Textauszug:

########

Tatsächlich war ein nicht geringer Teil der Menschen im Biedermeier knallhart und ohne Skrupel, wenn es darum ging, auf den Zug der industriellen Revolution aufzuspringen, und sich beherzt, in der Regel auf Kosten vieler Anderer zu bereichern, um so Ansehen, Vermögen und Einfluss zu erringen. Im Biedermeier blühte, parallel zur industriellen Revolution, erstmals die Börsenspekulation, wie wir sie letztmals 2008 in voller Blüte erleben durften. Die ehemaligen Sklaven des Biedermeier sind heute die weltweit Ausgebeuteten der Globalisierung, die entweder für einen Hungerlohn oder als Leiharbeiter weiterhin den Reichtum der Reichen und Superreichen generieren. Übrigens startete die Globalisierung ebenfalls während der Zeit des Biedermeier.

########

Aufgeführte Einträge:
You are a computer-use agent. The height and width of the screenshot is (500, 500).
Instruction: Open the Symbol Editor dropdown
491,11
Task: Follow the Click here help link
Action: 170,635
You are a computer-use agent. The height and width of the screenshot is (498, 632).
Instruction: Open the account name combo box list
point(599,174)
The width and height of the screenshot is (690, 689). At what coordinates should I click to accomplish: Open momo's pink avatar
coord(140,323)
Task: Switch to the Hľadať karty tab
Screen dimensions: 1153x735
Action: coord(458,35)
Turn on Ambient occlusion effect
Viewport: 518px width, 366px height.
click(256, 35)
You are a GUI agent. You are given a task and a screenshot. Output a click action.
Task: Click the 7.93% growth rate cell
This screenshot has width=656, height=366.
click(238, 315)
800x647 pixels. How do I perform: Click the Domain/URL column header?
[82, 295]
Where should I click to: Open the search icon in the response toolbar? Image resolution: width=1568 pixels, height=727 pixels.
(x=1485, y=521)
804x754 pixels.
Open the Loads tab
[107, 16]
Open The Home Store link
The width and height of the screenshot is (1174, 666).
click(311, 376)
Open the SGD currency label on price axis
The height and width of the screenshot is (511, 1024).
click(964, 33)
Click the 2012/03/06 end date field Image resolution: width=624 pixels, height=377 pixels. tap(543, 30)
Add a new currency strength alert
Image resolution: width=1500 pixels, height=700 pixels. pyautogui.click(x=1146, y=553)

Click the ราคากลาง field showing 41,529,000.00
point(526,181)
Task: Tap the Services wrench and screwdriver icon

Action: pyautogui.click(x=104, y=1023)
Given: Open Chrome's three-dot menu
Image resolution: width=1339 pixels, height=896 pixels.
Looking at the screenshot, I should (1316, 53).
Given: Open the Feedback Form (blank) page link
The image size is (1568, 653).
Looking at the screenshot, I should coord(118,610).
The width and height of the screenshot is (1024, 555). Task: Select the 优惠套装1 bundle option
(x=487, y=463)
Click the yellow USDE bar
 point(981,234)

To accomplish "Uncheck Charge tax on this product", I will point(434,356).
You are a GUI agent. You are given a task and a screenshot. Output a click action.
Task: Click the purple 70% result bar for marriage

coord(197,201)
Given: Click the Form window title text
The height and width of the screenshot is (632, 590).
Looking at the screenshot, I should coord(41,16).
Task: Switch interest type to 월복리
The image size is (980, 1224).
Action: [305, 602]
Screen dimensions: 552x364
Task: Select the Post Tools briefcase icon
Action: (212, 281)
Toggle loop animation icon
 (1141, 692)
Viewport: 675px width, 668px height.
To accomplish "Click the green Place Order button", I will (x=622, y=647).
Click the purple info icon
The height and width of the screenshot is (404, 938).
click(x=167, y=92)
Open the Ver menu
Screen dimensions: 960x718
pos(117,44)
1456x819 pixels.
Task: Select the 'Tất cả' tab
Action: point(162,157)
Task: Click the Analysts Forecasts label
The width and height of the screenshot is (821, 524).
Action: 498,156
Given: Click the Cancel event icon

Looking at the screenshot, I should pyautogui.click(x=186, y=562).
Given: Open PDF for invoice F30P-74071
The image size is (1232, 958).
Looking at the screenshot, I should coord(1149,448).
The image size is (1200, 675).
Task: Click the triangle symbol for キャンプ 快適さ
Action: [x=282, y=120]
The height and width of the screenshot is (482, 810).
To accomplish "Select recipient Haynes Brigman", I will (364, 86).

########

Ihre Aufgabe: Geben Sie bitte die Passage des Textauszugs über das Biedermeier, die mit den Worten „Tatsächlich war ein" beginnt und mit „Zeit des Biedermeier." endet, erneut wieder. Tauschen Sie dabei „Globalisierung" gegen „Internationalisierung" aus.

Endgültige Antwort:
Tatsächlich war ein nicht geringer Teil der Menschen im Biedermeier knallhart und ohne Skrupel, wenn es darum ging, auf den Zug der industriellen Revolution aufzuspringen, und sich beherzt, in der Regel auf Kosten vieler Anderer zu bereichern, um so Ansehen, Vermögen und Einfluss zu erringen. Im Biedermeier blühte, parallel zur industriellen Revolution, erstmals die Börsenspekulation, wie wir sie letztmals 2008 in voller Blüte erleben durften. Die ehemaligen Sklaven des Biedermeier sind heute die weltweit Ausgebeuteten der Internationalisierung, die entweder für einen Hungerlohn oder als Leiharbeiter weiterhin den Reichtum der Reichen und Superreichen generieren. Übrigens startete die Internationalisierung ebenfalls während der Zeit des Biedermeier.